Friday, August 19, 2016

Lagos is third worst city to live in – The Economist

Latest report by The Economist Intelligence Unit ranks Lagos as the third worst city to live, maintaining its position at the lowest ebb of the Global Liveability index.
In the report released yesterday, Lagos placed 138th out of the 140 cities ranked in the latest liveability survey, just ahead of Tripoli and Damascus.

“Of the poorer-scoring cities, 13 continue to occupy the very bottom tier of liveability, where ratings fall below 50 percent and most aspects of living are severely restricted.




“Continued threats from groups like Boko Haram acts as a constraint to improving stability in Lagos,” the report stated.

Hostilities in Libya prompted a sharp decline in liveability in Tripoli, according to the report, while Damascus, although seeing a stabilisation in its decline, remained rooted to the bottom.

The top five best countries to live in, according to the report, remain unchanged from last year and they include Melbourne, Australian; Vienna, Austria; Vancouver, Canada; Toronto, Canada; and Calgary, Canada.

The liveability survey assesses which locations around the world provide the best or the worst living conditions across five broad categories, including stability, healthcare, culture and environment, education and infrastructure.


Lagos scored highest in culture and environment, followed by infrastructure.

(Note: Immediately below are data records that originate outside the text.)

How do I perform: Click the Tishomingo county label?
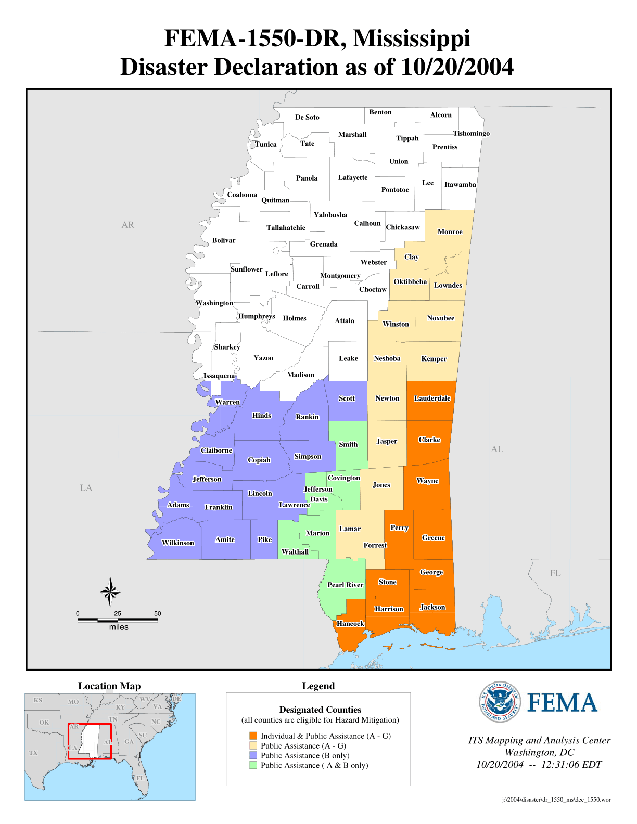(471, 134)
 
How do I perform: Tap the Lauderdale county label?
(432, 398)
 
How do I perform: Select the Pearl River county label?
(345, 585)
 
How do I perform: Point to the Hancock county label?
(350, 624)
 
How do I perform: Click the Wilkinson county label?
(178, 543)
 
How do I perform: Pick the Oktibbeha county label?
(410, 282)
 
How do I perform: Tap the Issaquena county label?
(219, 376)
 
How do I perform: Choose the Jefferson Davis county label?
(318, 494)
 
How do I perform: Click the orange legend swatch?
(253, 736)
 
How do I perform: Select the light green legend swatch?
(253, 765)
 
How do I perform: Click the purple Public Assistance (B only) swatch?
(253, 755)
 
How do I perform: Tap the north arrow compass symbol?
(110, 592)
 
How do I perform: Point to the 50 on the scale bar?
(157, 614)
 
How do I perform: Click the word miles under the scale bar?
(119, 627)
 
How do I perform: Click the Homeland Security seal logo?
(500, 702)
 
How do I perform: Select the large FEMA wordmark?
(562, 703)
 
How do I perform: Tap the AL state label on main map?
(497, 449)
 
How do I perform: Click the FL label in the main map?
(555, 573)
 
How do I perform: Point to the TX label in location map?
(33, 753)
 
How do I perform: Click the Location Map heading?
(109, 686)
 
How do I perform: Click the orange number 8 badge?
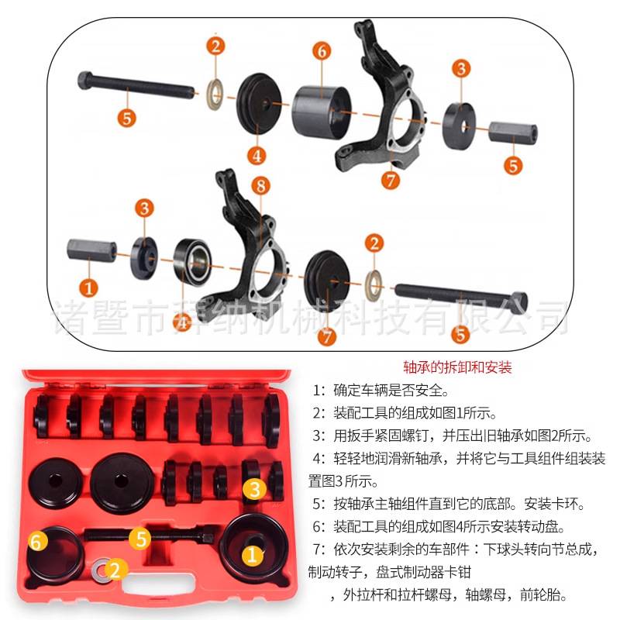(x=261, y=185)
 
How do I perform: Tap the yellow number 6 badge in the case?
(x=36, y=541)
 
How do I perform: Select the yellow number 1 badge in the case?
(x=252, y=554)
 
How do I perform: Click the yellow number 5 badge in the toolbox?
(x=139, y=537)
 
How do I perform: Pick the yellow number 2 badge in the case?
(x=115, y=572)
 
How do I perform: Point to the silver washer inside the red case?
(x=99, y=572)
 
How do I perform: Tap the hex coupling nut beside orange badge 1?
(x=91, y=251)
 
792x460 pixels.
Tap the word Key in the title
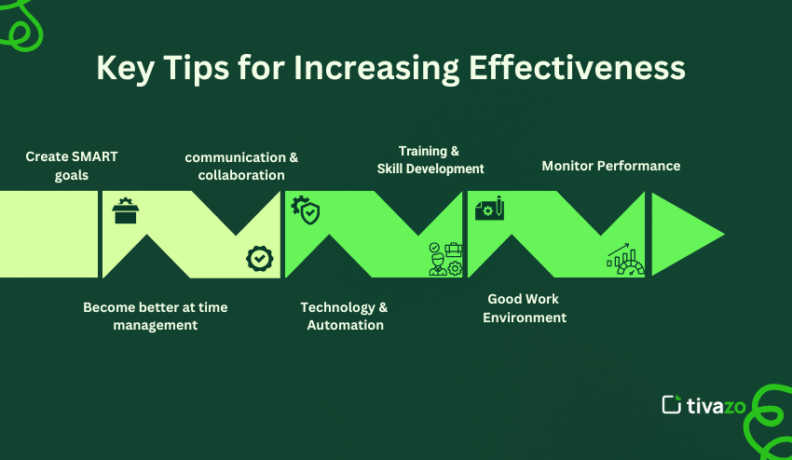click(127, 69)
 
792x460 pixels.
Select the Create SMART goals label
click(72, 166)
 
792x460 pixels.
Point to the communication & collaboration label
click(241, 166)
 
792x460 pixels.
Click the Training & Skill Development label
click(430, 159)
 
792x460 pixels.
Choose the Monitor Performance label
click(611, 166)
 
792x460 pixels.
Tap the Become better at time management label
click(155, 316)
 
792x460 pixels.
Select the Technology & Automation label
click(345, 316)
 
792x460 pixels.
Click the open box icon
click(125, 211)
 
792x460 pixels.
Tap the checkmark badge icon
click(260, 258)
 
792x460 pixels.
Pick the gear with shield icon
click(306, 210)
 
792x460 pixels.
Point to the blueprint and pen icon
click(489, 209)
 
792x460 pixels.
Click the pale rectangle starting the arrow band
click(48, 234)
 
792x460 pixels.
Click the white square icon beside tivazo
click(671, 404)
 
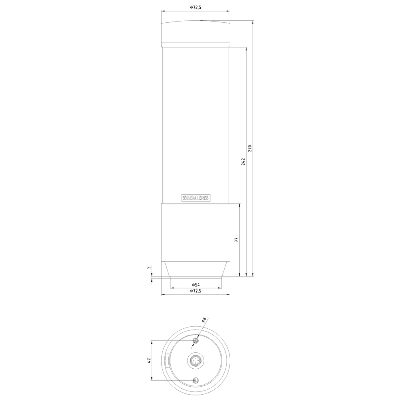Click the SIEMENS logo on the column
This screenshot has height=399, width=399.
[x=196, y=198]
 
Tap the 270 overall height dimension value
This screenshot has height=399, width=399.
[x=250, y=148]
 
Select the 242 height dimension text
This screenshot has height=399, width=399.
[x=243, y=161]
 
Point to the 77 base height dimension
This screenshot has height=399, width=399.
[x=236, y=240]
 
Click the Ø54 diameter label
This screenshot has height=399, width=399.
[x=196, y=284]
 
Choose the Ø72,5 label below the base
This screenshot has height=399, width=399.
[x=196, y=292]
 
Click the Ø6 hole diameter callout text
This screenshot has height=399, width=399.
[x=204, y=320]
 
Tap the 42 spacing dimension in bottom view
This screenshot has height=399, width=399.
[x=149, y=360]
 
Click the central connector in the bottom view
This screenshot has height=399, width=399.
[x=196, y=361]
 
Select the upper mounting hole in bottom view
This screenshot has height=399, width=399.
[x=196, y=341]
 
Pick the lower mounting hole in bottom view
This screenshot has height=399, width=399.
[x=196, y=380]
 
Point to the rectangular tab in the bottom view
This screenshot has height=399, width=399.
[x=167, y=360]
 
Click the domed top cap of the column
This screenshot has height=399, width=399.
[x=196, y=33]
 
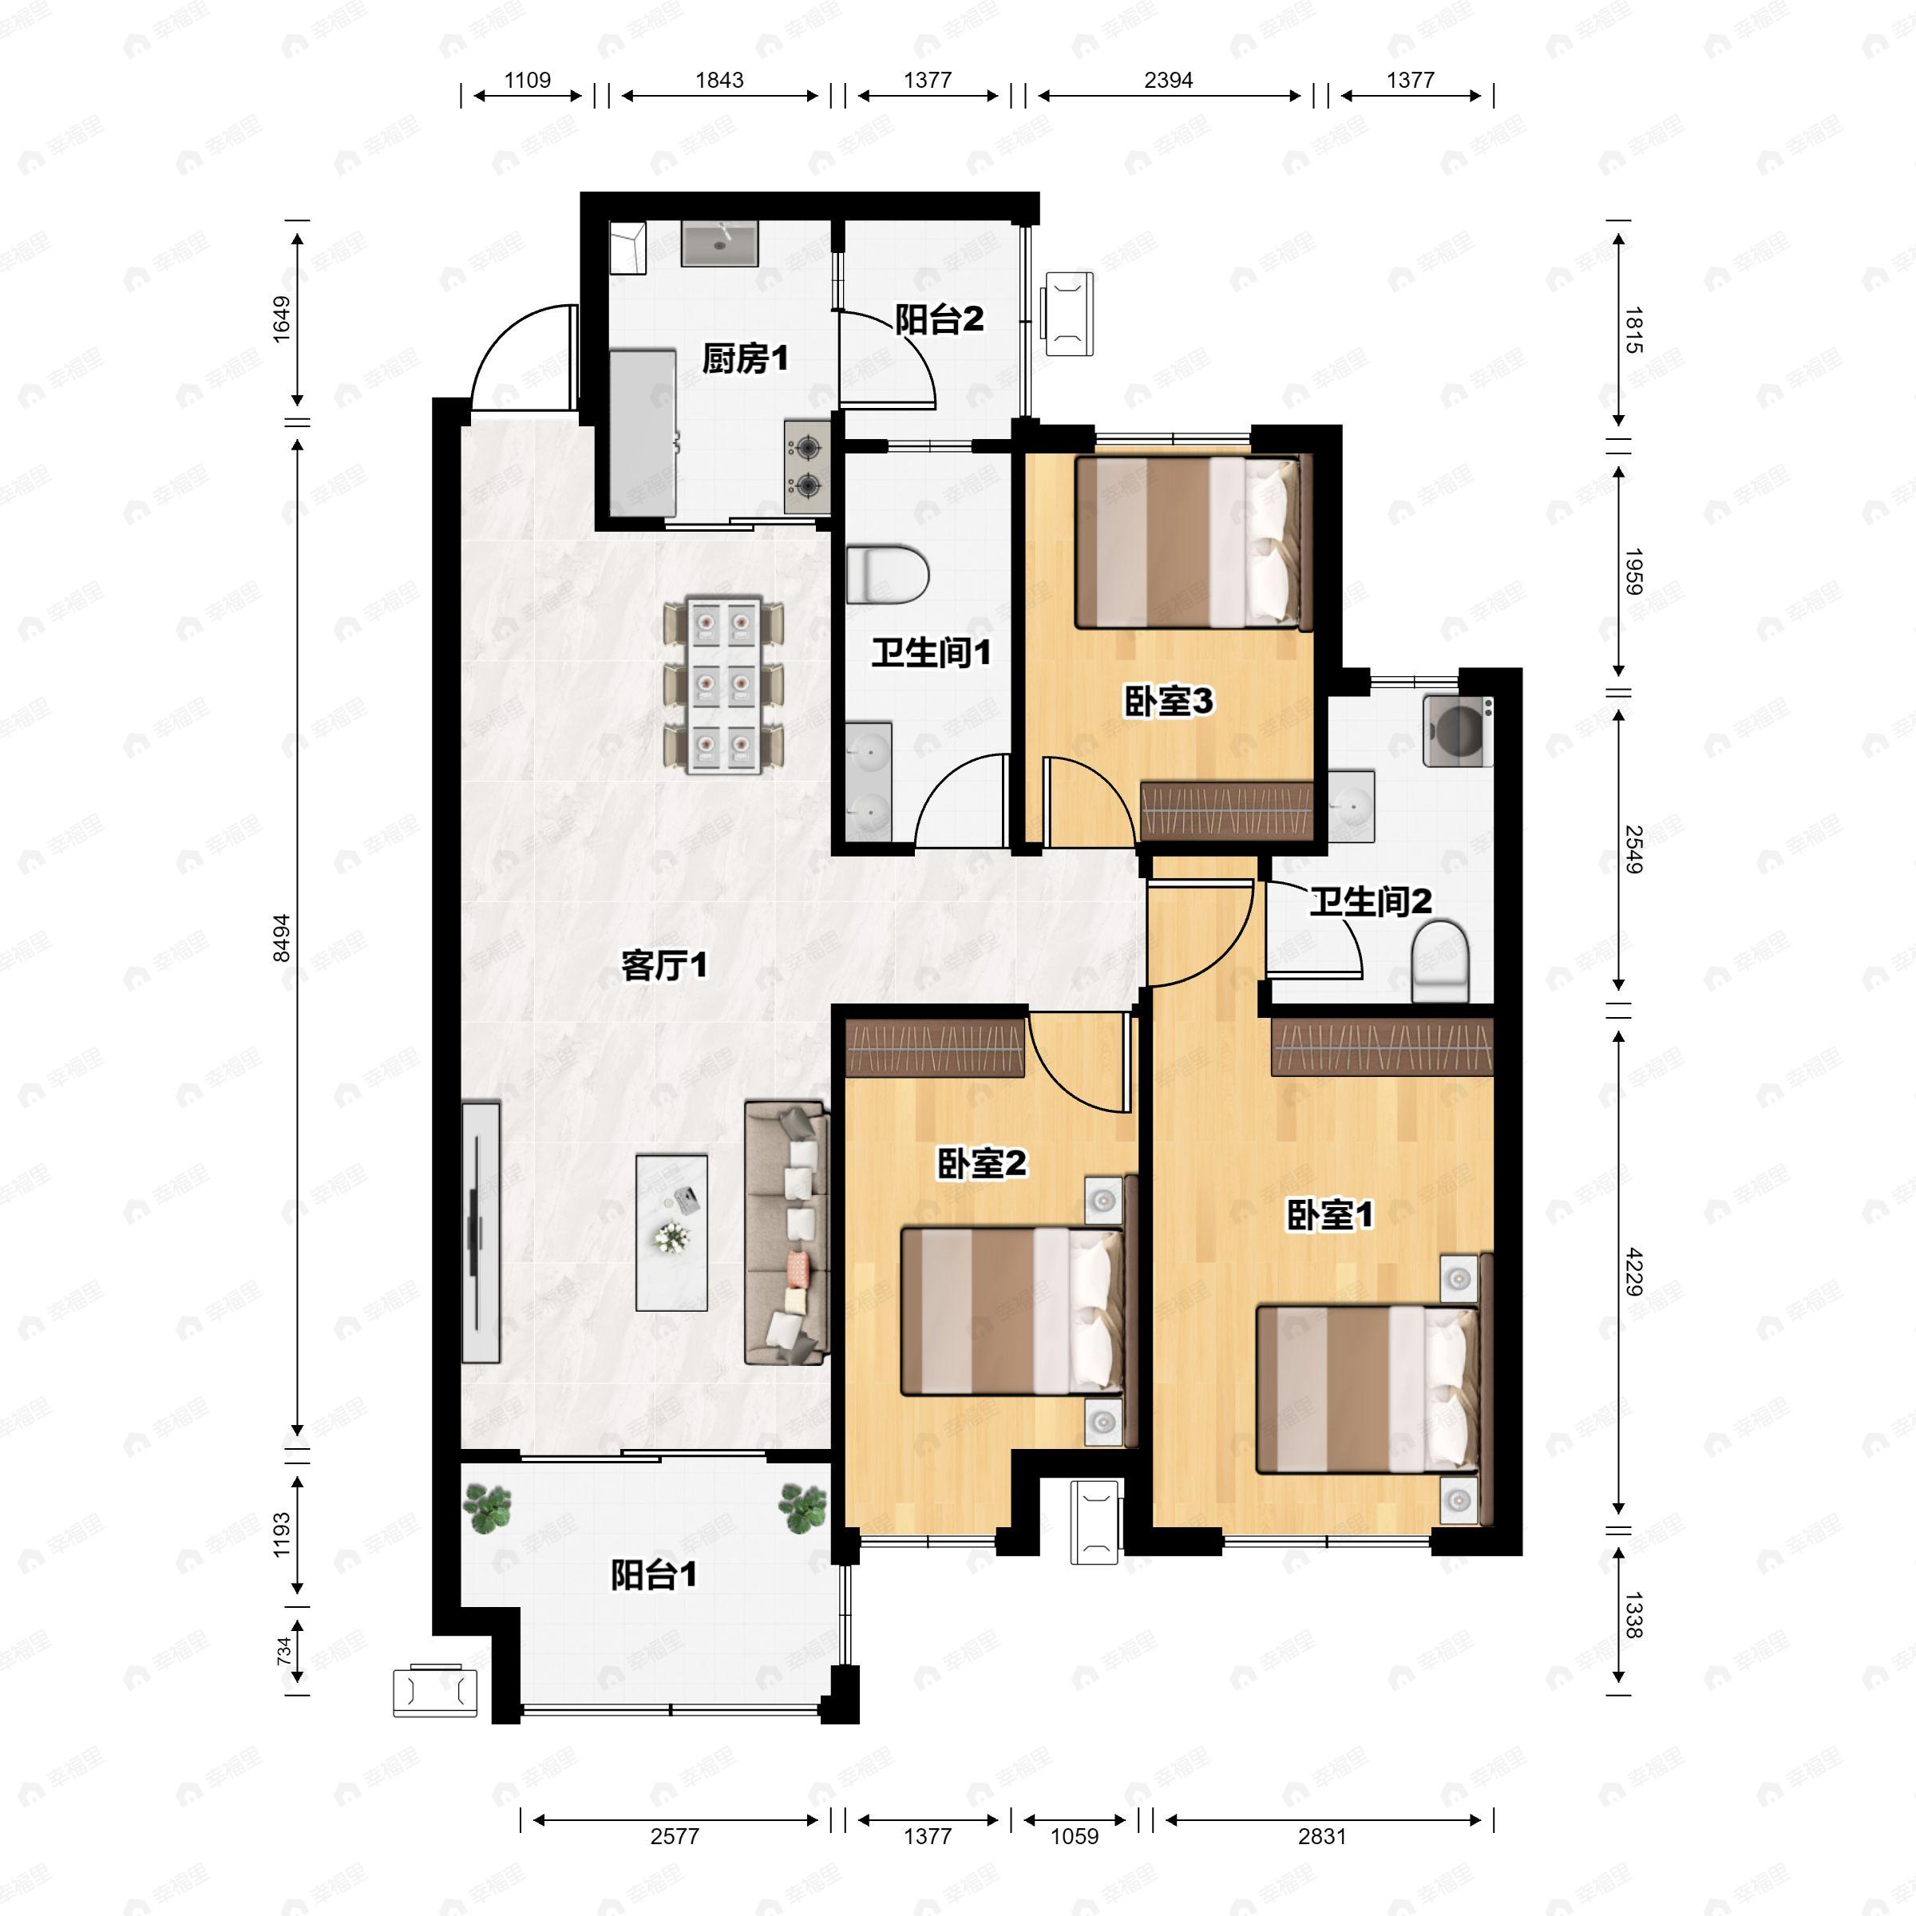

It scored lowest in stability.

Three other African cities joined Lagos at the bottom rung of the liveable cities, including Douala, Cameroon; Harare, Zimbabwe; and Algiers, Algeria; ranking 132nd, 133rd, and 134th respectively.

In a recent interview with DAILY POST, Outgone Canada High Commissioner to Nigeria, Perry John Calderwood, while answering a question on what Nigeria and African countries must do to get good ratings in human development index said attention must be placed on standard of education, standard of healthcare, level of security, environmental issues like level of pollution, income levels, transport system and others.

“As a Canadian I am pleased obviously that Canada scores very well in that. We were at the top some years back. In the last few years, we have also been at the third or fourth.

“But those results reflect a whole range of things that are taking place in the society. But the most essential one is governance. How is the country governed? is the rule of law respected? Are the right policies in place that are conducive to the development of economic growth? Are citizens engaged in the political process? Is there a low tolerance for corruption, its these package of things…so you must get governance right.

“In my experience, if you look at some countries around the world, you’ll see there are some countries that have almost no natural resources at all, yet they are the richest. Think of Singapore, South Korea, don’t have great natural resources, Hong Kong, Switzerland. But there are also countries like Canada and Australia that have vast resources and also among the richest and the best of.

“But there are some with great resources but are not the richest and best of countries in the world. So what I’m trying to say is: at the end of the day, its not really about resources, its about right leaders, right governance, right policies in effect. Another thing that is important is education. African countries must give priority to investing in education.”